→ To do
**1)** Using the case summary, answer each question.
(a) Which court decided the case?
(b) Who appeared for the appellees-respondents?
(c) Which judge wrote the opinion?
**2)** In the records, can you write out the stretch from the line containing "Describe the element" through the line containing "at that location.", swapping "screenshot" for "screen capture" and leaving everything else the same? Leave the pictures out of your answer.

── Document excerpt ──

Case Name: Richard G. HATCHER, Appellant, Petitioner, v. Thomas V. BARNES, Dozier Allen, Terrance Crossley, Scott King, Norris Chapman, Robert McCraney, Edward D. McKeever and Walter J. Smith, Appellees-Respondents
Court: Court of Appeals of Indiana
Jurisdiction: Indiana
Decision Date: 1992-08-18
Citations: 597 N.E.2d 974
Docket Number: No. 45A03-9106-CV-184
Parties: Richard G. HATCHER, Appellant, Petitioner, v. Thomas V. BARNES, Dozier Allen, Terrance Crossley, Scott King, Norris Chapman, Robert McCraney, Edward D. McKeever and Walter J. Smith, Appellees-Respondents.
Judges: STATON and MILLER, JJ., concur.
Reporter: North Eastern Reporter 2d
Volume: 597
Pages: 974–977

Head Matter:
Richard G. HATCHER, Appellant, Petitioner, v. Thomas V. BARNES, Dozier Allen, Terrance Crossley, Scott King, Norris Chapman, Robert McCraney, Edward D. McKeever and Walter J. Smith, Appellees-Respondents.
No. 45A03-9106-CV-184.
Court of Appeals of Indiana, Third District.
Aug. 18, 1992.
Douglas M. Grimes, P.C., Gary, for appellant-petitioner.
Gilbert King, Jr., Gary, for appellees-respondents.

Opinion:
GARRARD, Judge.

───
── Working data ──

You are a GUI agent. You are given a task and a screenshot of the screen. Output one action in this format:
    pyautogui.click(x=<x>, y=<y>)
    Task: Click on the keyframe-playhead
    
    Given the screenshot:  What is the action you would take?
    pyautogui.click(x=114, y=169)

───
── Working data ──

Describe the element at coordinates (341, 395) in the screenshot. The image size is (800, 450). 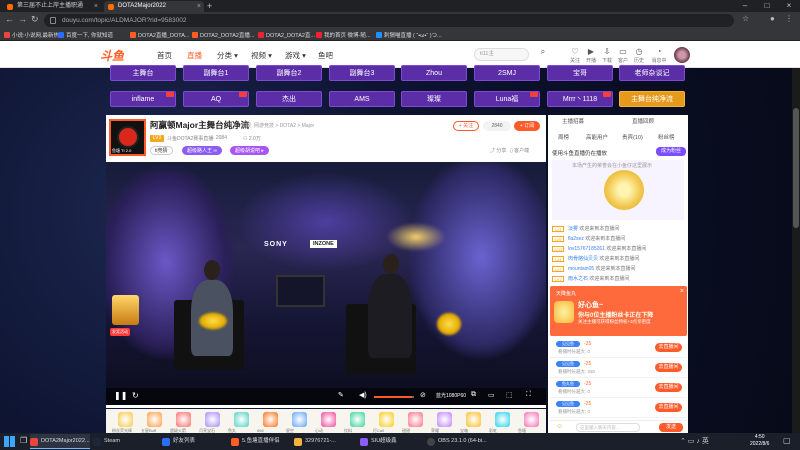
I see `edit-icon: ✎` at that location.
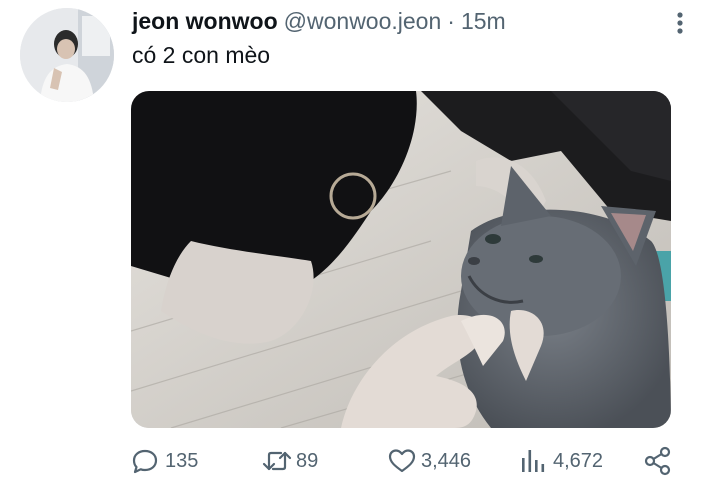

───

→ Exercise solutions
**1)**
(a) The Court of Appeals of Indiana, Third District.
(b) Gilbert King, Jr., Gary.
(c) Garrard, Judge.

**2)**
Describe the element at coordinates (341, 395) in the screen capture. The image size is (800, 450). 
I see `edit-icon: ✎` at that location.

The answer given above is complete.